Biochemical Journal ◽

10.1042/bj2940253 ◽

1993 ◽

Vol 294 (1) ◽

pp. 253-260 ◽

Cited By ~ 21

Author(s):

K M Pumiglia ◽

M B Feinstein

Keyword(s):

Tyrosine Kinase ◽

Tyrosine Phosphorylation ◽

Tyrosine Kinases ◽

Receptor Agonist ◽

Kinase Activity ◽

Shear Stresses ◽

Tyrosine Kinase Activity ◽

Src Tyrosine Kinase ◽

Agonist Peptide

The maximal aggregation of platelets induced by alpha-thrombin or by the receptor agonist peptide thrombin-(42-47)-peptide (TRP42/47) rapidly increased the pp60c-src associated with the cytoskeleton fraction. There was good correlation between the tyrosine kinase activity and the mass of pp60c-src. Tyrosine kinase activity associated with the cytoskeleton phosphorylated several endogenous cytoskeleton-associated proteins, as revealed by immunoblotting with anti-phosphotyrosine antibody following incubation with ATP in vitro. However, with the exception of pp60c-src, few phosphotyrosine-containing proteins were retained in the cytoskeleton in intact platelets when compared with total platelet lysates. Translocation of pp60c-src to the cytoskeleton induced by alpha-thrombin and TRP42/47 is dependent on glycoprotein IIb/IIIa (GPIIb/IIIa)-fibrinogen-mediated aggregation, but does not occur when ristocetin/von Willebrand factor produces GPIb-mediated platelet aggregation.

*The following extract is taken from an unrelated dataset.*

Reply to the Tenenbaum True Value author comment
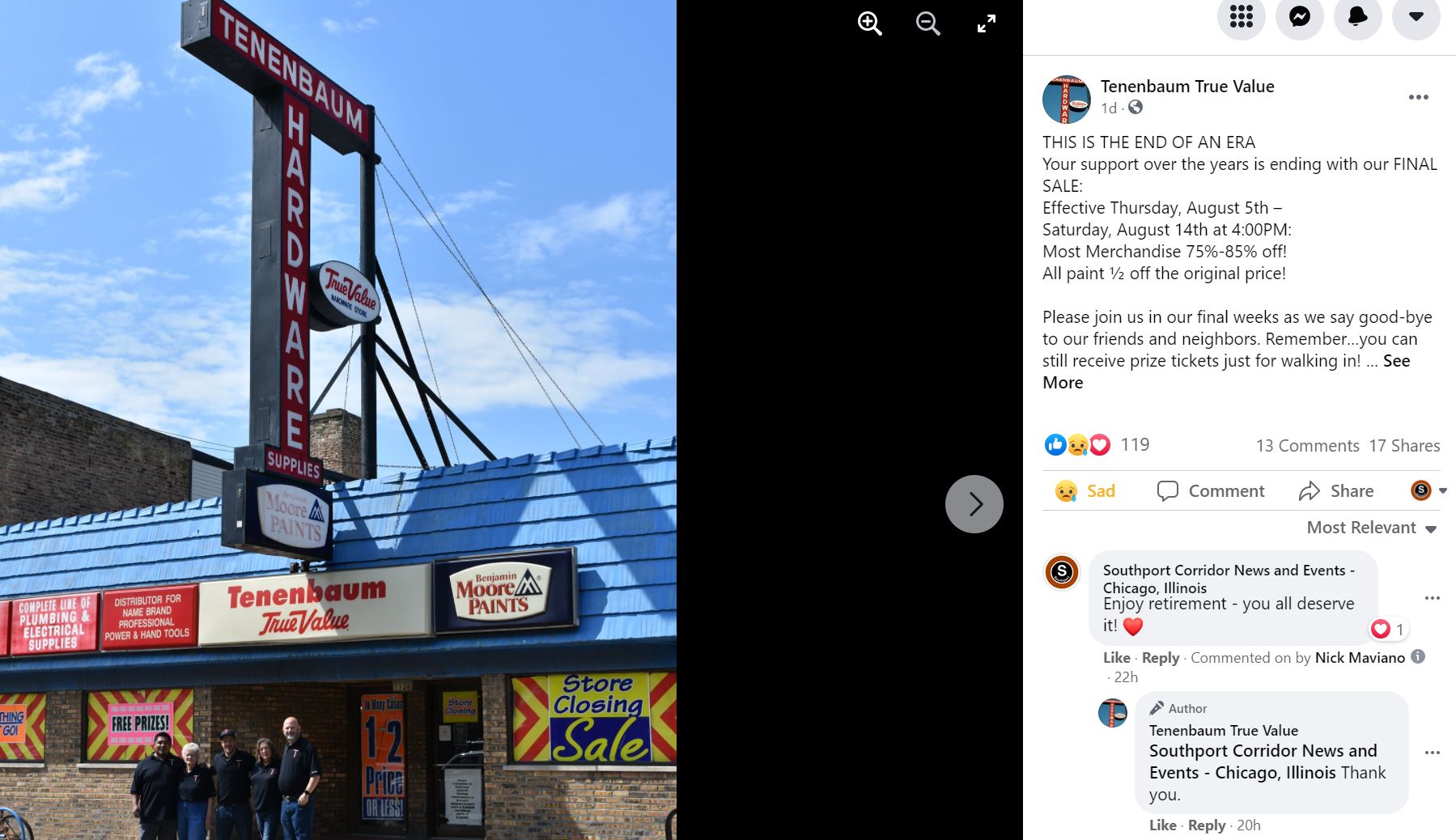Image resolution: width=1456 pixels, height=840 pixels. [1207, 825]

The translocation of GPIIb/IIIa and pp60c-src to the cytoskeleton is not necessary for aggregation, as it is not seen when clearly visible small to moderate-sized aggregates are initially formed after exposure to thrombin. The linkage of these proteins to the cytoskeleton occurs only after later extensive formation of large aggregates. Translocation of GPIIa/IIIa to the cytoskeleton is not sufficient for the cytoskeletal association of pp60c-src, as the former occurs independently in platelets stimulated with concanavalin A in the absence of aggregation. Linkage of the integrin GPIIb/IIIa and pp60c-src to the internal cytoskeleton structure, and the corresponding tyrosine phosphorylation of certain proteins upon formation of large aggregates, may be an example of mechanochemical transduction by integrin receptors and may represent a structure with the requisite tensile strength to stabilize large platelet aggregates against high shear stresses.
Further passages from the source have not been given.